The Unreliable Narrator Perspective and Snopes

Fact-checkers are obviously right because the people saying that they aren’t are so obviously wrong about so many things

We’ve all experienced it. An odd claim will come over the transom at us, perhaps on Facebook, perhaps in the comment section of the article we really didn’t mean to spelunk into or perhaps at the coffee shop with that aged relative you are dutifully socializing with. We whip out our phones or tablets or laptops and check with Snopes, Politifact or Media Bias/Fact Check, one of the handful of sites we trust to be on top of the odd conspiracy theories or Presidential tweets (or both) that have sprung up since we last had time to trawl the newsfeeds.

Politifact Truth-o-Meter

And we’ll rapidly find out that our friend, acquaintance, relative or random stranger has fallen for another piece of nonsense drummed up by someone on 4chan or in Russia, and spread by the usual social and anti-social media suspects. So we say, “You know, Snopes checked this out, and found that it was about as credible as flat-earthers and anti-vaxxers.”

We’ll be happy that we’ve nipped a piece of disinformation in the bud. For a few seconds, or maybe even a minute or two. And then out it will come. “That site is just a biased liberal front. I read about a study one time that found they were all wrong.” Or maybe “I looked at one thing on them, found some inconsistencies, so obviously everything that they say is a lie.”

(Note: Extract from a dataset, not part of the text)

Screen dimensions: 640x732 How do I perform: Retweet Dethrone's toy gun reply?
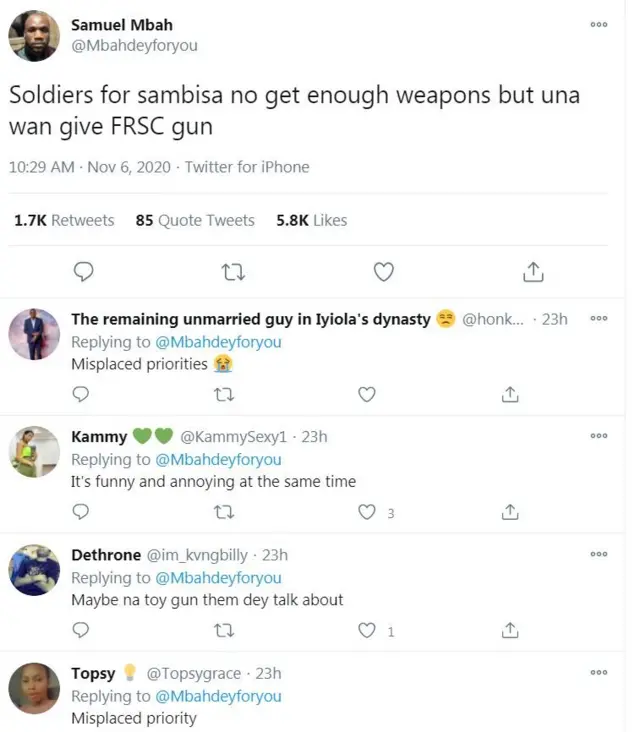coord(225,630)

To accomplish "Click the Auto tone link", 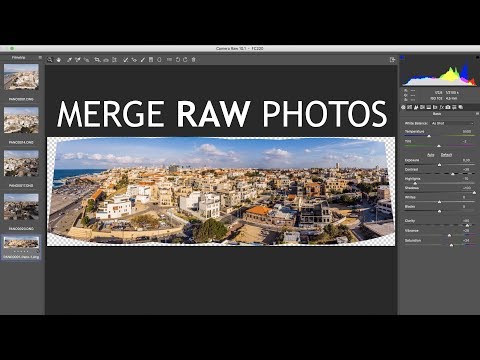I will click(431, 155).

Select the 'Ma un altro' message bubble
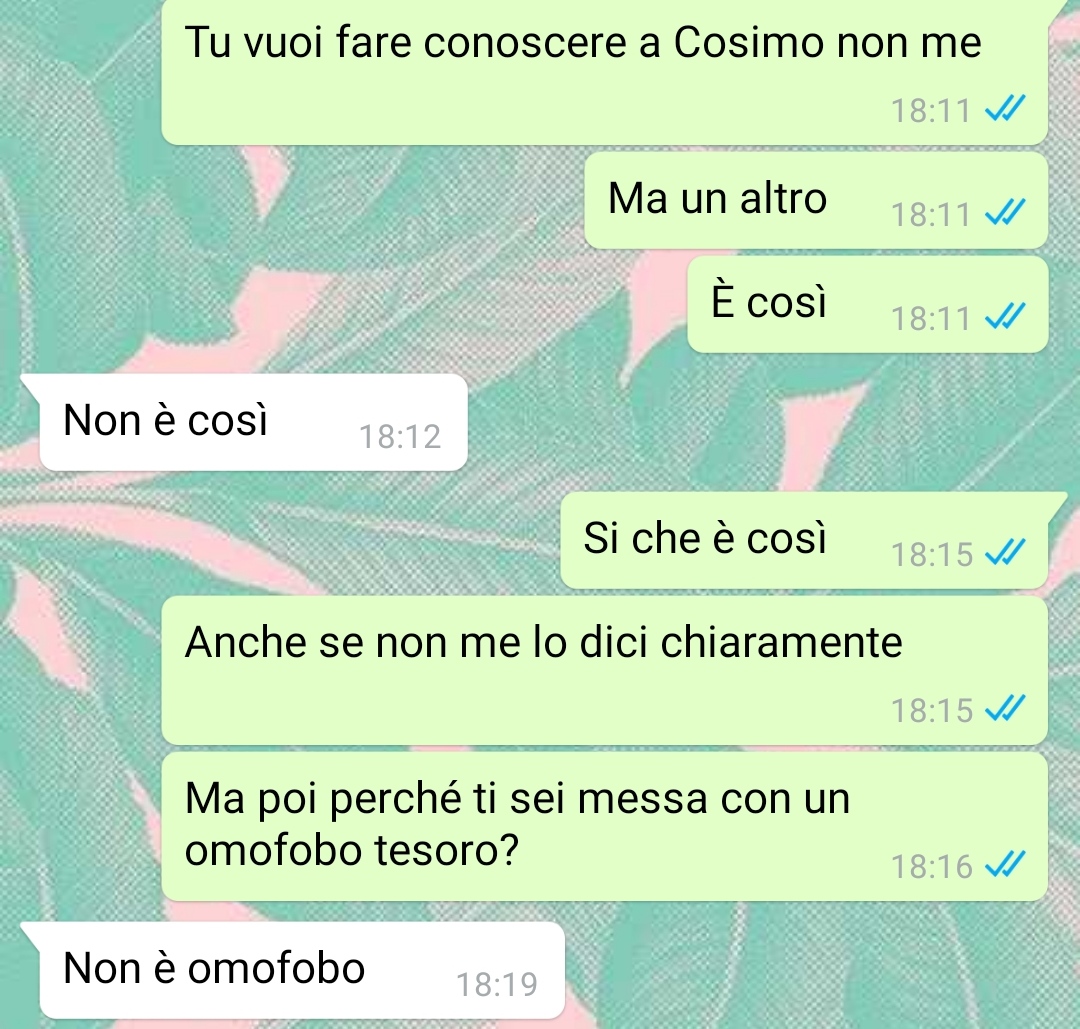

So you start to wonder. Maybe they’re right? Maybe all of these fact-checking sites we depend are all biased to reality being a liberal thing. But there’s a simple way of telling that these sites are gold standard, something I call the Unreliable Narrator Perspective (or UNP, since it looks more credible if it has an acronym).

In fiction, an unreliable narrator is a character who keeps being shown to be wrong in subtle or not so subtle ways yet has a narrative role in the work. The author has created someone who you are required to learn to disbelieve in order to understand the story. A character who lies early yet divulges information leading to someone else being under suspicion, yet is shown to be the actual perpetrator themself is a classic example.

Russell Crowe’s character in the 2001 film A Beautiful Mind, the biographical film about the mathematician John Nash was an unreliable narrator. Many of the film’s scenes are only revealed at the end to have happened entirely in his mind, not in reality. The mathematician suffered from paranoid schizophrenia, so this isn’t an unreasonable example actually.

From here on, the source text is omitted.